New York is a critically important state for the national Democratic redistricting strategy. It appears to be one of only two states, Illinois being the other, where they can convert multiple Republican seats, and the described Long Island situation figures prominently into their national strategy.
The Suozzi announcement now moves the House open seat count to 34, including the 10 seats that national reapportionment and redistricting have created. Seven seats, once all of redistricting is completed, will be eliminated from the states where they currently lie. From the aggregate 34 opens, a total of 24 sitting incumbents are not seeking re-election.
This count does not include the FL-20 seat that is in a special election cycle. That district will be filled in the January 11th special general election.

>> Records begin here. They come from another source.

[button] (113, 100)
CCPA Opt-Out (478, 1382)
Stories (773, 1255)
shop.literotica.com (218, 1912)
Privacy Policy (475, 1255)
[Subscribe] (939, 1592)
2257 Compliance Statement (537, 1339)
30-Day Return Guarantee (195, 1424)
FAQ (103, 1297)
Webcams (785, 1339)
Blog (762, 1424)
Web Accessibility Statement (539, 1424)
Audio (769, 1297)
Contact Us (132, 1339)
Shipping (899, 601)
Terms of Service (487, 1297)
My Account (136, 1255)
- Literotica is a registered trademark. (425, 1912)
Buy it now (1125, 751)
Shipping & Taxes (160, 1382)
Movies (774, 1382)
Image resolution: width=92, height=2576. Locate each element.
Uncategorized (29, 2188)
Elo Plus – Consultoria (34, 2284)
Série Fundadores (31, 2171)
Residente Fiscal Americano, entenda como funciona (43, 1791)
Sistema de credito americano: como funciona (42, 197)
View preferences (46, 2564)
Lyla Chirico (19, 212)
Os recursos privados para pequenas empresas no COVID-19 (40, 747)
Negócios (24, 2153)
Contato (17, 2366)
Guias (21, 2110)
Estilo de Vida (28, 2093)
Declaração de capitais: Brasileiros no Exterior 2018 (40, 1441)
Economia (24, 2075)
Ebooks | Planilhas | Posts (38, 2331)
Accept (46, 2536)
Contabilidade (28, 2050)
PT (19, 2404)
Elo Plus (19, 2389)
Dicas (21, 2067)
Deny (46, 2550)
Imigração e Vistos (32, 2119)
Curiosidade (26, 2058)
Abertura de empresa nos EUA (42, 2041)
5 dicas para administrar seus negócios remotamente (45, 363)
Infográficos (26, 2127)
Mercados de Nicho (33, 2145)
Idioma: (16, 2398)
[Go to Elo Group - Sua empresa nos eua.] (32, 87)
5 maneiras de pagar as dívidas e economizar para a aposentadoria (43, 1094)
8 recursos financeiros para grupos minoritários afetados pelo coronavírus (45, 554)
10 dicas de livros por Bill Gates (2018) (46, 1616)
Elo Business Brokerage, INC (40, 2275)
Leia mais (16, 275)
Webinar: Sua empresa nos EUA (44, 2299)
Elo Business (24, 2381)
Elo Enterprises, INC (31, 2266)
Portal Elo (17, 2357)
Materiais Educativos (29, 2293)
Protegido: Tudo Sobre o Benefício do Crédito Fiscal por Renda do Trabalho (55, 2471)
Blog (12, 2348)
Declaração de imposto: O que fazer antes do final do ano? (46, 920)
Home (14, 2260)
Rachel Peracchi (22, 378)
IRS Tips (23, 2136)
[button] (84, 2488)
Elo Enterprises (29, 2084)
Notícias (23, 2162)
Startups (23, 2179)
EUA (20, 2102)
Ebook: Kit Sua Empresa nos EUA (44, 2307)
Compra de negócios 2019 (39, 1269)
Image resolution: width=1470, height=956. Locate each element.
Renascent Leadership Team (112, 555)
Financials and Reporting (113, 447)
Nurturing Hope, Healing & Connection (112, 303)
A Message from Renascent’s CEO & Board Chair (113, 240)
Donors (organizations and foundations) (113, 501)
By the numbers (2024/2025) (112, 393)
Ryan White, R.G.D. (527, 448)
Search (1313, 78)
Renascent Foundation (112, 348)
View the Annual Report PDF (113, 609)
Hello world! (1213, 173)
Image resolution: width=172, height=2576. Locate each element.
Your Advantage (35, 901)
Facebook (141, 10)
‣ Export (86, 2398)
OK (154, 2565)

Of the 24 incumbents either retiring or attempting to seek another elective office, 15 are Democrats while nine are Republican. Four of the seven lost seats can be reasonably determined at this point, and two come from each party. An additional three incumbents, all Democrats (Reps. Lucy McBath (GA), Marie Newman (IL), and Vicente Gonzalez (TX)), are again running for the House, but in districts other than the ones they currently represent.